The Weekly Dev's Brew started as a JavaScript newsletter. Weekly links, framework releases, ecosystem takes. Solid idea. Except there are already a dozen good newsletters doing exactly that, and I was fighting over the same links every week.

Open rates were fine. Nobody complained. But the issues people actually replied to? Those were the ones where I'd tried something myself and wrote about what happened. Not "Angular released v19" but "I spent a week using AI to review my PRs and here's what it caught."

The link roundup format has a ceiling. I hit it.

Why AI workflows

I've spent the last year watching developers around me change how they work. Not in the "AI will replace us all" way. In the boring, practical way: an agent writes the first draft of a test suite, someone uses Claude Code to scaffold a migration, a teammate sets up Cursor rules for their monorepo.

The coverage of this is mostly garbage. Either it's a company blog pretending their tool solves everything, or it's a Twitter thread from someone who tried Copilot once in 2023 and decided AI is useless.

There's almost nobody doing what I want to read: here's what I actually used, here's what actually happened, here's what it actually cost. The "I tried it so you don't have to" angle.

That's the newsletter I want to write.

What changes

The newsletter gets a new structure. Five sections per issue:

  • The Experiment takes up most of the issue. One real experiment per week. I compare tools, I track costs, I show prompts, I report failures. No hedging.
  • The Workflow is a concrete, copy-paste-able breakdown of one AI-assisted task. Not tips. Steps.
  • The Take is an editorial opinion where I pick a side. Short.
  • The Links stay, but every link gets my actual opinion attached, not just a title.
  • The Community Spotlight rotates between reader workflows, questions, and challenges.

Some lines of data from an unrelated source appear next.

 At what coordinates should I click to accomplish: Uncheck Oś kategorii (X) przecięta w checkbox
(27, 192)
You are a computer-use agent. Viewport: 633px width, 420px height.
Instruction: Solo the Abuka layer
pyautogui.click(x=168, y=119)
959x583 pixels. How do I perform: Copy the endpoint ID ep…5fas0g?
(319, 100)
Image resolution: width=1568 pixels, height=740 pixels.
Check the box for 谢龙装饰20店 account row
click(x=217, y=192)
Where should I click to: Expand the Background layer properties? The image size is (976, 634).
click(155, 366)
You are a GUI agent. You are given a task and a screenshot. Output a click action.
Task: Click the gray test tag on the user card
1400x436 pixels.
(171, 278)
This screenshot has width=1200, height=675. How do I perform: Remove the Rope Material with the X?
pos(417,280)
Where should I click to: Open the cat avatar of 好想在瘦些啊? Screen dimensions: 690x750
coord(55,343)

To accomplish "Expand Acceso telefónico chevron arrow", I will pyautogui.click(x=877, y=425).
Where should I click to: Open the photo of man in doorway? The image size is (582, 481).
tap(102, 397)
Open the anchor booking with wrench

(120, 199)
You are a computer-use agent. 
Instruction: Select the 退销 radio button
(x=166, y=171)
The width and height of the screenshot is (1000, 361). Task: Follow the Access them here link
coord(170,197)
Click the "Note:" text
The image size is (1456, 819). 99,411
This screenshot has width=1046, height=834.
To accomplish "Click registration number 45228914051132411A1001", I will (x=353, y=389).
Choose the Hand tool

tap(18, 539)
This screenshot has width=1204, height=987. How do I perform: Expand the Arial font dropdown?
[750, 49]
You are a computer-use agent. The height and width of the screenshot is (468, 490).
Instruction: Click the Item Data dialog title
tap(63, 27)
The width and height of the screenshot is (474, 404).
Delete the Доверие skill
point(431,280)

The podcast goes biweekly. Same vibe, different guests. Practitioners building AI dev tools or using them seriously. Seven segments, structured to produce short-form clips. No product launch press tours.

The JetBrains thing

I should address this. I work at JetBrains. JetBrains makes AI developer tools. That's a conflict of interest and I'm not going to pretend otherwise.

The deal is simple: when JetBrains tools are great, I'll say so. When they're not, I'll say that too. When a competitor does something better, that goes in the newsletter. If readers can't trust the content, none of this works.

What I'm losing

The JS community niche was valuable. Specificity builds audience and I'm giving that up.

The link roundup was also fast to produce. The new format is a lot more work per issue. Running experiments, writing them up, tracking metrics. That's not a Tuesday evening task anymore.

Worth it? I think so. Ask me again in six months.

Starting now

The next issue follows the new format. The podcast is already transitioning.

If you subscribed for JavaScript links and this isn't your thing, no hard feelings. If you're a developer using AI tools and you want someone to actually try stuff and tell you what happened, stick around.